EXERCISE DIRECTIONS - Retype the whole listing, please, keeping every line exact and dropping the pictures.
== PROVIDED RECORDS ==
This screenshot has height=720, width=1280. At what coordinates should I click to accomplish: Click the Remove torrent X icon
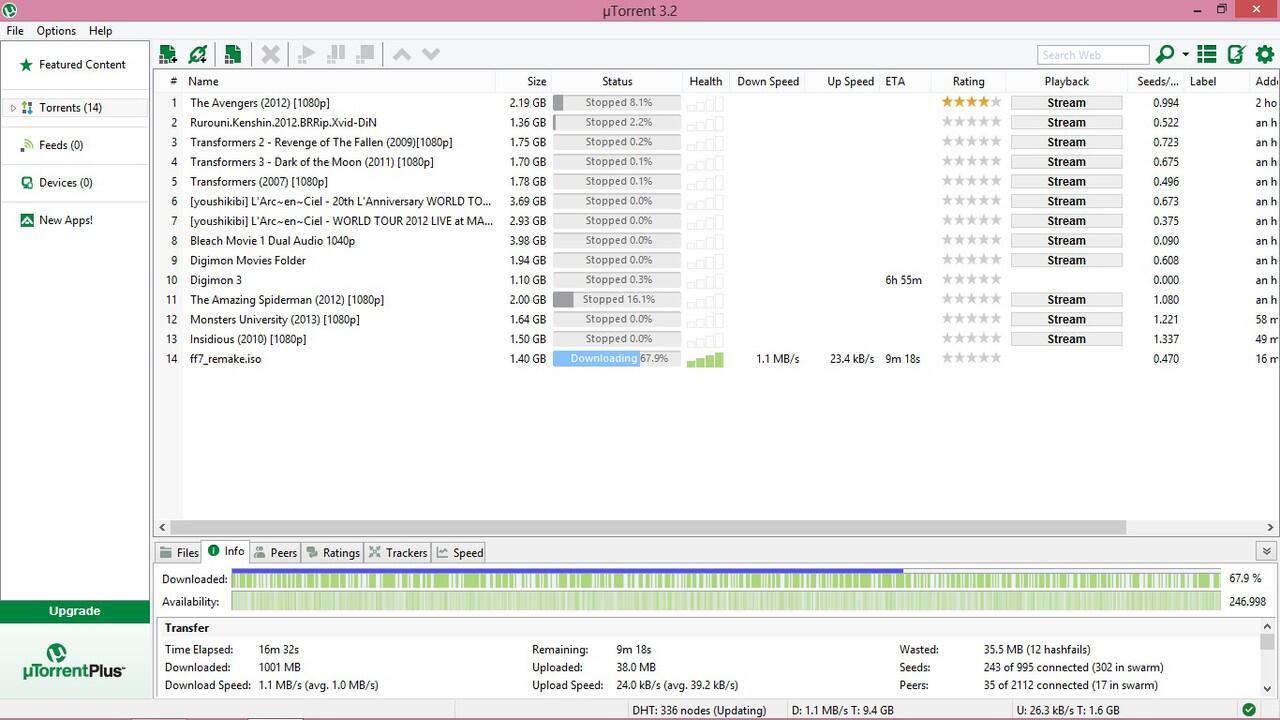270,54
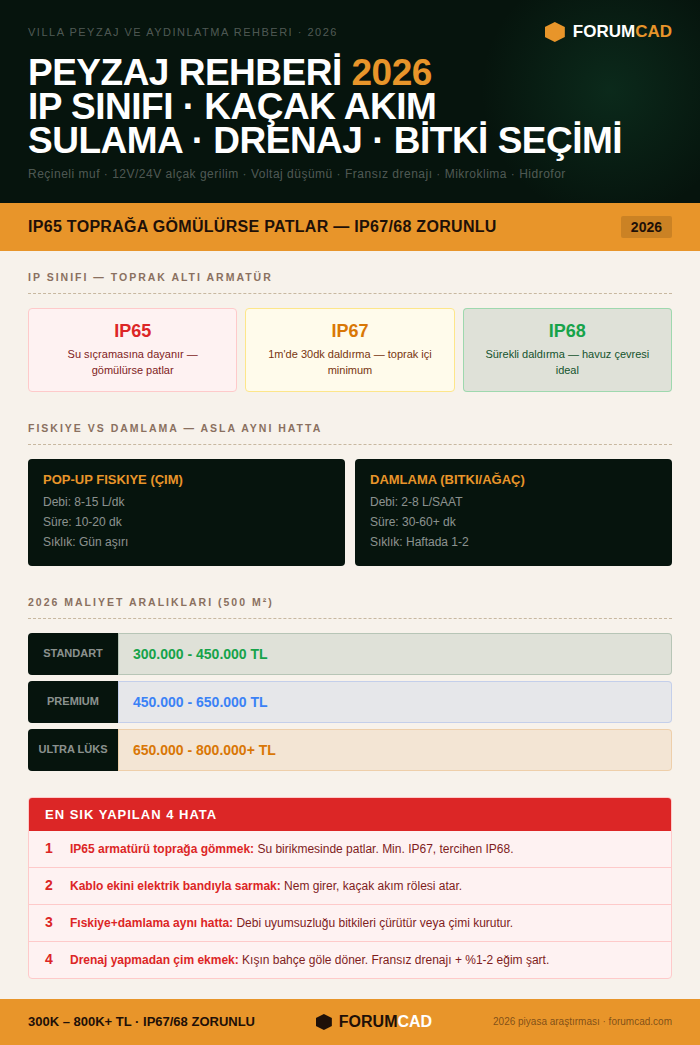Screen dimensions: 700x1045
Task: Click the STANDART label
Action: point(73,654)
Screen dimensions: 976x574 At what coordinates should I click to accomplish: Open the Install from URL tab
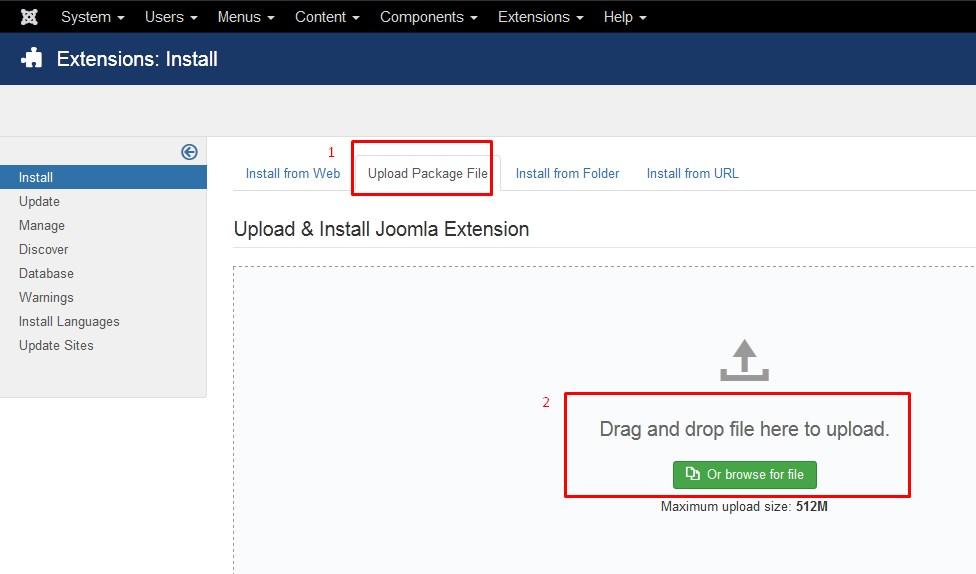[692, 173]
===
ANSWER SPACE -
This screenshot has height=720, width=1280. At what coordinates should I click to accomplish: Click the Remove torrent X icon
270,54
Screen dimensions: 700x1045
Task: Click the STANDART label
Action: point(73,654)
Screen dimensions: 976x574 At what coordinates should I click to accomplish: Open the Install from URL tab
[692, 173]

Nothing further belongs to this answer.